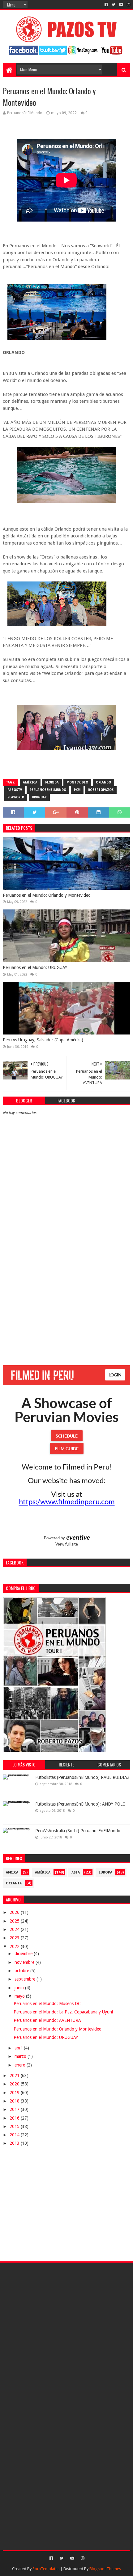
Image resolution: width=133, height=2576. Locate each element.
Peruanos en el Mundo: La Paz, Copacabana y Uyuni (63, 2011)
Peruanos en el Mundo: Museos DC (47, 2003)
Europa (105, 1872)
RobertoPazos (101, 790)
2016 (15, 2118)
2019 (15, 2092)
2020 (15, 2083)
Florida (52, 782)
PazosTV (14, 790)
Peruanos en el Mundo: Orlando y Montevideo (47, 895)
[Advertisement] (66, 1286)
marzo (21, 2056)
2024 (15, 1929)
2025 (15, 1921)
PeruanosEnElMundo (48, 790)
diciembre (24, 1953)
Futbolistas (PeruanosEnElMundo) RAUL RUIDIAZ (82, 1777)
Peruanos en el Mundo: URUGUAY (35, 967)
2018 (15, 2100)
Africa (12, 1872)
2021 (15, 2075)
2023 (15, 1937)
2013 (15, 2143)
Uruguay (39, 797)
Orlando (103, 782)
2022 (15, 1946)
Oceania (14, 1883)
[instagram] (128, 4)
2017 (15, 2109)
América (30, 782)
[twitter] (113, 4)
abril (19, 2047)
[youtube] (121, 4)
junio (20, 1987)
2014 (15, 2134)
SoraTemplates (45, 2568)
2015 (15, 2126)
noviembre (25, 1962)
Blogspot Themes (105, 2568)
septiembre (25, 1979)
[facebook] (106, 4)
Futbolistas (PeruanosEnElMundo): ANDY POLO (80, 1804)
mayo (20, 1996)
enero (21, 2064)
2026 (15, 1912)
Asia (75, 1872)
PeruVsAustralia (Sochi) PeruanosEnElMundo (77, 1830)
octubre (22, 1970)
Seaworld (15, 797)
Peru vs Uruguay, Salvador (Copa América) (43, 1039)
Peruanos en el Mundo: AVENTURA (47, 2020)
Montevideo (77, 782)
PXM (77, 790)
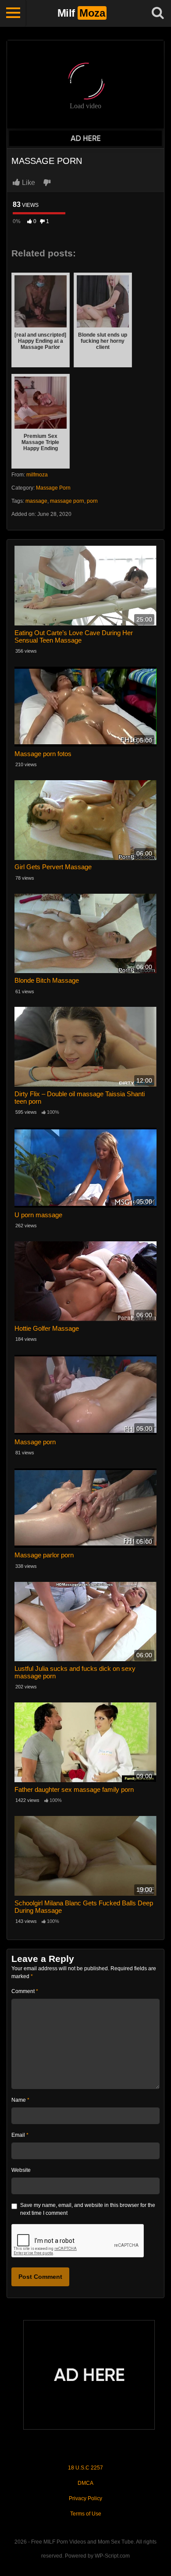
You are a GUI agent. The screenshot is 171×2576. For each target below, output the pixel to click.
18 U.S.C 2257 (85, 2468)
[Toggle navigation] (13, 13)
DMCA (85, 2483)
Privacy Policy (85, 2498)
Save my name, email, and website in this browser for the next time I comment (87, 2209)
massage (36, 501)
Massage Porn (53, 488)
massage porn (67, 501)
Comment (24, 1991)
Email (19, 2135)
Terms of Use (85, 2514)
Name (20, 2100)
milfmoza (37, 475)
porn (92, 501)
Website (21, 2170)
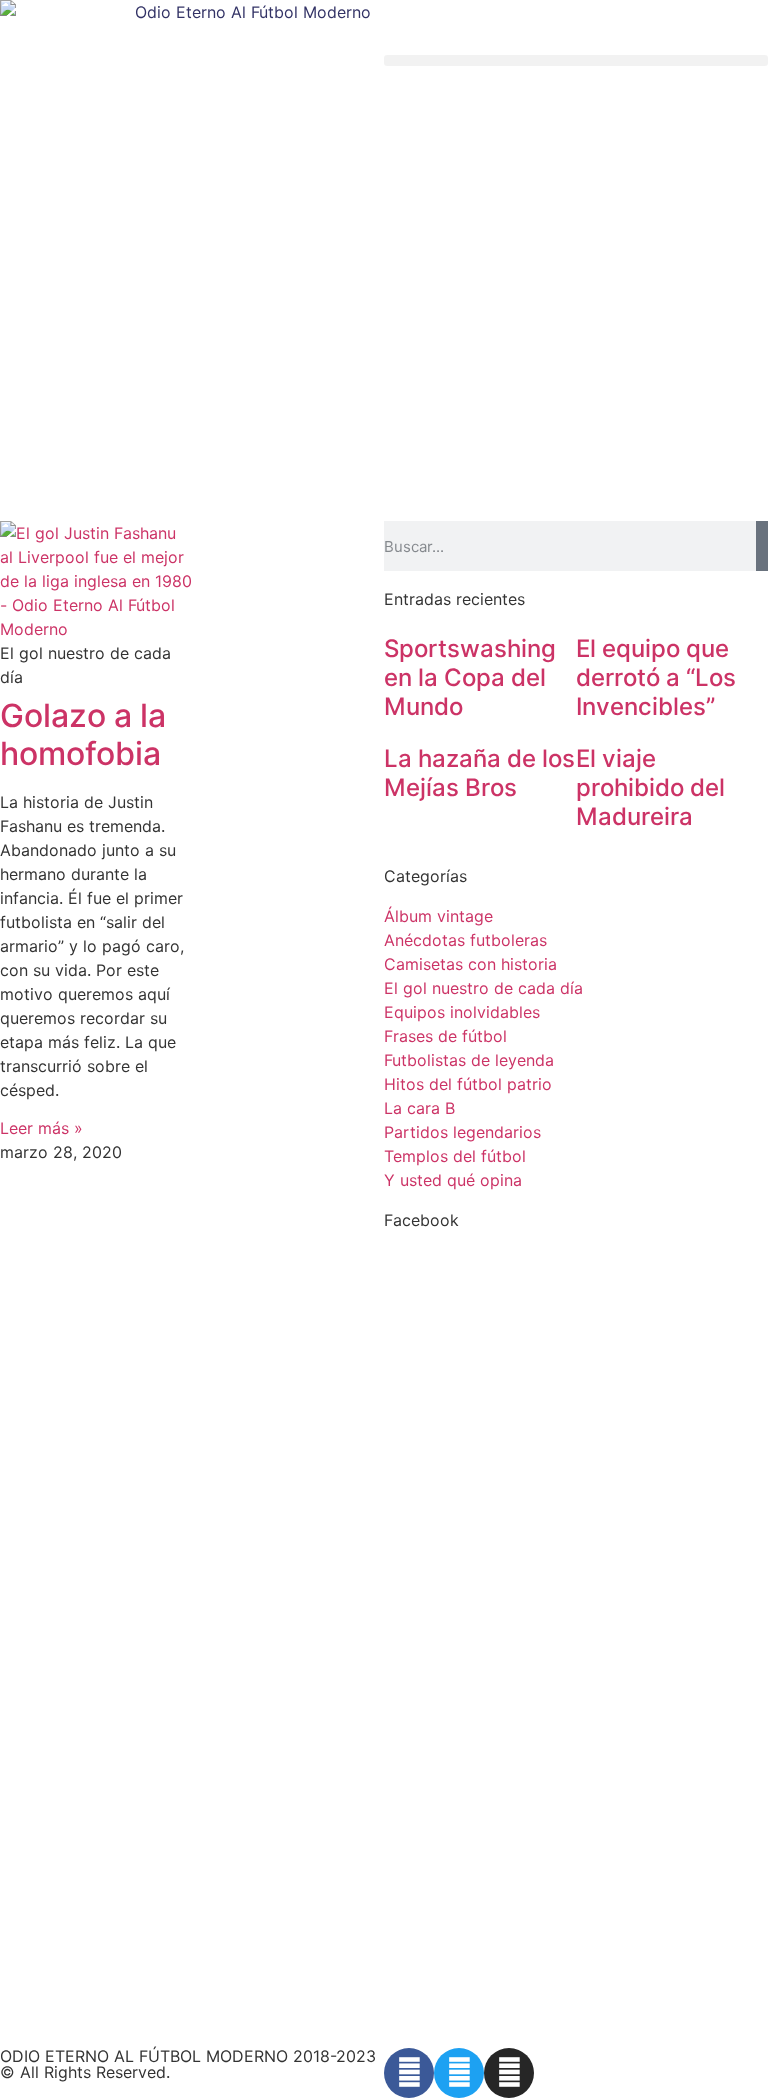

Required work:
Determine how many lines of the entries contain the string "Orlando", and reply with nothing but the number.

Task response:
2